The students partnered with a Malawian Non-Governmental Organization called Ministry of Hope to do service work in two villages and a crisis nursery. Prior to the trip, the students participated in a project to raise funds for the organization and they used this money to purchase and hand out blankets, buy medications for a mobile medical clinic and formula for the crisis nursery. The students participated in a day-long mobile medical clinic, taking vital signs, packaging prescription medications and assisting in malaria testing for 658 patients, many of whom walked miles for the chance to receive medical treatment.
“I was amazed at the dedication, hard work and ‘heart’ our students put into helping the people of Malawi,” says Dr. Andrea Tanner, director of the SJMC. Tanner co-led the study abroad experience with faculty members Van Kornegay and Scott Farrand.
“Several of the students on the trip had never been out of the country, and one had never been on a plane,” Tanner says. “Despite the drastically different food and culture — and lack of electricity, clean bathrooms and drinkable water — our students were focused on giving back to the community and learning about the numerous challenges Malawians face, such as poverty and lack of healthcare and education.”
More than 83 percent of Malawians live in rural villages, and over a 24-hour period, the class learned firsthand what life with no electricity, plumbing or potable water is like. After pitching tents, the team spent the evening entertaining the village children and enjoying a traditional meal that was cooked over a fire by women in the community. The next day, the class walked the countryside to learn about village life and helped serve a meal to more than 100 vulnerable children. The Malawi culture inspired the students to return from Africa more thankful, caring and generous.
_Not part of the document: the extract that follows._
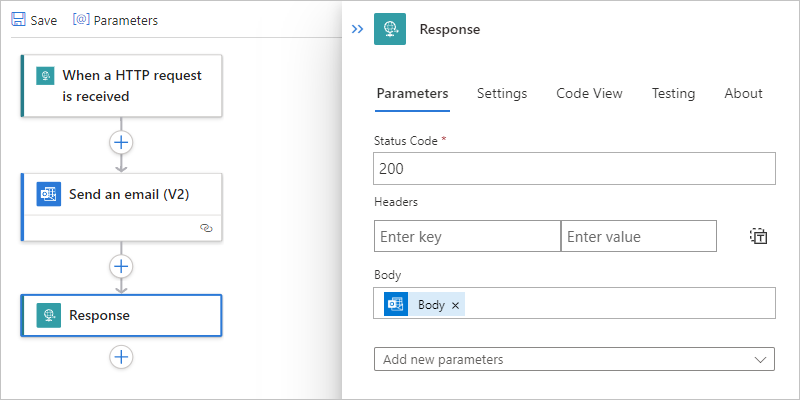Click the Outlook icon on Send an email
Viewport: 800px width, 400px height.
48,194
“Malawi has made me re-examine my life and what truly matters,” said broadcast major Jamie Gilbert-Fitzpatrick. “All the material things, social media and tiny problems in my life do not matter. What matters is that I’m always putting out good energy and always helping others, because at the end of the day we are all in this life together.”
Beyond the service learning component of the trip, the students also had a chance to experience the unique landscape, wildlife and natural beauty the country has to offer. They completed an “extreme” hike to the summit of Mount Nkhoma, kayaked across Lake Malawi and camped for two nights on a remote island, getting uncomfortably close to elephants, hippos and crocodiles while visiting Liwonde National Park.
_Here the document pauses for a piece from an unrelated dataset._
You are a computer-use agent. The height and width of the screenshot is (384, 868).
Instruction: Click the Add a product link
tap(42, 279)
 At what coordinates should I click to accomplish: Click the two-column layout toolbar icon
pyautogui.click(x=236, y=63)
“After long days of getting our hands dirty and working hard to serve the people of Malawi, it was great to get outdoors and take some time to play,” says Ryleigh Rawson, an Honors College sophomore majoring in public health. “From kayaking to hiking mountains to really getting up close with elephants, this was an adventure of a lifetime.”
A year ago, most of the students could not pinpoint Malawi on a world map. Now, the small country will forever hold a special place in their hearts. The trip provided ample opportunity for them to learn how to be journalists and mass communicators through capturing pictures and shooting videos, but they left the continent with much more than just new skills. Students had hoped that they would have a small impact on Africa; what they didn’t expect was for Africa to have such a large impact on them.